Upon closer inspection, the sticker felt a bit creepy.  While a Star of David would have made more sense, it wasn’t the star that seemed misguided.  Rather, the well-intentioned “swag” rubbed me the wrong way because I had never called myself a “Jewish American.”  The designation awkwardly lined me up with all the other hyphenated ethnic and racial designations bandied about by professional liberal activists.  To be sure, I am a proud Jew and a proud American, and I belong to countless American Jewish organizations.  What drew me to Sen.
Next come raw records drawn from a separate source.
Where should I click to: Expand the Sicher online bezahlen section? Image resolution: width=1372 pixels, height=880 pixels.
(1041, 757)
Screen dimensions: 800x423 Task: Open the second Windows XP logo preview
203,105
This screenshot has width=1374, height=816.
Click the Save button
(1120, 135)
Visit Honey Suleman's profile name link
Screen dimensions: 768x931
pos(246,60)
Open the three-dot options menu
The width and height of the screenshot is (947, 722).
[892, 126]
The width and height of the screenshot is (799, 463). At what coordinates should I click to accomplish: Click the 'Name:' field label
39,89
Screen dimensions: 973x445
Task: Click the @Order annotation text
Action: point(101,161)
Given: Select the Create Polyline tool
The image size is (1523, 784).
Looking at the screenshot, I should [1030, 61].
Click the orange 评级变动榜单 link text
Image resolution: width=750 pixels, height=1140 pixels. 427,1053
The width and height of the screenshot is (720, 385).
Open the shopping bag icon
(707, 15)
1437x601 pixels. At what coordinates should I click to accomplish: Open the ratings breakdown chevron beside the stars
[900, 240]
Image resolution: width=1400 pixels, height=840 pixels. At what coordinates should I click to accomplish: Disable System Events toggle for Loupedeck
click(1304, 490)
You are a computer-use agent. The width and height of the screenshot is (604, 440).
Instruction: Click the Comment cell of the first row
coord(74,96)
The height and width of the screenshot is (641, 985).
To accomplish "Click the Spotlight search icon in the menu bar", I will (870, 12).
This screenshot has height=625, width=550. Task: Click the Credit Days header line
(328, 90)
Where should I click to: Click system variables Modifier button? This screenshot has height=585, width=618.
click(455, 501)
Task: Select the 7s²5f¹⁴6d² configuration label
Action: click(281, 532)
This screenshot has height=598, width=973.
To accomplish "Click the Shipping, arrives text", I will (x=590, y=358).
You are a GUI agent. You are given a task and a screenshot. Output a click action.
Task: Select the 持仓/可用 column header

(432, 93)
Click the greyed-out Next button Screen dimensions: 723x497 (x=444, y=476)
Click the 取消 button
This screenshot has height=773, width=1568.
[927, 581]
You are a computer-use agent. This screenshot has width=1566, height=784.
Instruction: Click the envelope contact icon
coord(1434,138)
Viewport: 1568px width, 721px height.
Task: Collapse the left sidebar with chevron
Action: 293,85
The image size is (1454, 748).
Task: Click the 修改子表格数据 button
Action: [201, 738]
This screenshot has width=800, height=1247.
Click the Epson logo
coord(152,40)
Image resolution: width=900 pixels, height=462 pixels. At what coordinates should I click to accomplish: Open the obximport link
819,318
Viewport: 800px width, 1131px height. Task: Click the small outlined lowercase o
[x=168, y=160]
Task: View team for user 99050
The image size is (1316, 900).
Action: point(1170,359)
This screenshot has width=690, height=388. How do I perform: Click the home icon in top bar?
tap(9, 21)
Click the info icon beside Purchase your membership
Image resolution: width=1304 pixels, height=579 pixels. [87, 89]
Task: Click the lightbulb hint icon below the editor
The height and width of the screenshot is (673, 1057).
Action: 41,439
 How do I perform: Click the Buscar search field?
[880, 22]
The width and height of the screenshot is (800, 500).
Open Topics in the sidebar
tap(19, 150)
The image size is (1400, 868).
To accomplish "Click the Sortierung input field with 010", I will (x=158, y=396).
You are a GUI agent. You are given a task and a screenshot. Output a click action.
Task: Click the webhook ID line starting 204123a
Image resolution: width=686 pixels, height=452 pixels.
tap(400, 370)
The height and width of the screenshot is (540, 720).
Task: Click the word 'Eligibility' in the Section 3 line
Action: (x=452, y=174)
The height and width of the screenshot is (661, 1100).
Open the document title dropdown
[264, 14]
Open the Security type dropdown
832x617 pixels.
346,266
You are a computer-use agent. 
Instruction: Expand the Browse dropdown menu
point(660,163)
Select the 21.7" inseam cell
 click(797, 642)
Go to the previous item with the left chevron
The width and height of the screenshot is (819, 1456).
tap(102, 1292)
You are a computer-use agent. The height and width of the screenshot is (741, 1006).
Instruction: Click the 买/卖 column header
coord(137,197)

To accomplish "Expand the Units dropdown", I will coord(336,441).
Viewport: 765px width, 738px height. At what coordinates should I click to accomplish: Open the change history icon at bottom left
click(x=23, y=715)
McCain, however, was his extraordinary biography and commitment to American leadership in the world.  Then as now, his principles stood for shared American values that transcend special interests.  For this reason, I eagerly lined up behind the senator, albeit as a nondescript “McCainiac” rather than a “Jewish American for McCain.”

McCain’s clumsy appeal to ethnicity was a sign of the times and seemed to augur the rise of the so-called Emerging Democratic Majority (EDM).  Originally coined by Ruy Teixeira and John Judis in their 2002 book by the same name, the EDM thesis postulates that the Democratic Party will come to dominate national elections because of the changing demographic landscape.  Specifically, whites are declining as a percentage of the electorate as racial minorities are rising.  This fact, together with the relative strength of Democrats among minorities and other demographic “voting blocs,” apparently spells doom for Republican prospects.  Just last week, however, Judis himself pulled a 180 with a piece in National Journal, where he explains how Republicans are set to dominate elections after all, due especially to their rising hold on middle-class voters.  Politicos of all stripes have been breaking down the arguments, often to suit their own agendas.

Lost in all the beltway chatter is the sad premise that U.S. elections turn on capturing the disconnected hearts and minds of this segment or that one, be it Hispanics, blue-collar workers, senior citizens, millennials, gays, soccer moms, veterans, unmarried women, urban professionals, or — dare I say — Jewish Americans.  True, it was the machinations of Karl Rove which introduced the power of micro-targeting to the campaigns of George W. Bush.  But President Obama’s second Presidential campaign took identity campaign politics to an unprecedented level.  From the beginning Obama for America was really a conflation of building blocks — Obama for blacks, Obama for Hispanics, Obama for gays, Obama for labor unions, Obama for pro-choice activists, Obama for gun-control activists, Obama for trial lawyers.  Stack ’em all up and they totaled more than the would-be coalition for Romney.  Gone was even the lip service to the 2008 rallying cry of “not a collection of red states and blue states… the United States!”

I wasn’t too politically aware when Reagan held the White House, but one thing I remember clearly was his sunny demeanor and his message of bringing freedom and prosperity to Americans from every walk of life.  Likewise Bill Clinton worked hard to weave a thread of shared purpose in “a bridge to the 21st century.”  Appealing to our common American values should be the centerpiece of a Presidential campaign.  The motto of our nation’s Great Seal is e pluribus unum.  That means “one from many” not “many from one.” Instead of littering their speeches with trite anecdotes illustrating one interest group or the other and instead of manufacturing soothing but shallow catch phrases like “middle-class economics,” our leaders should be delving deeply into what makes America truly special and rallying the population around it.  They may be surprised how many [insert label here]-Americans break out of the molds predetermined by cynical political strategists.

As the 2016 campaign begins to take shape, I hope we see a fresh approach from the Republican field and the presumed Democratic nominee Hillary Clinton.  For her part, Clinton is working hard to articulate a substantive rationale for her prospective candidacy.  A good place to start would be to enunciate principles for boosting the economy and countering our nation’s enemies abroad.  Democrats and Republicans may not agree on policy, but we should be able to agree on the end goals.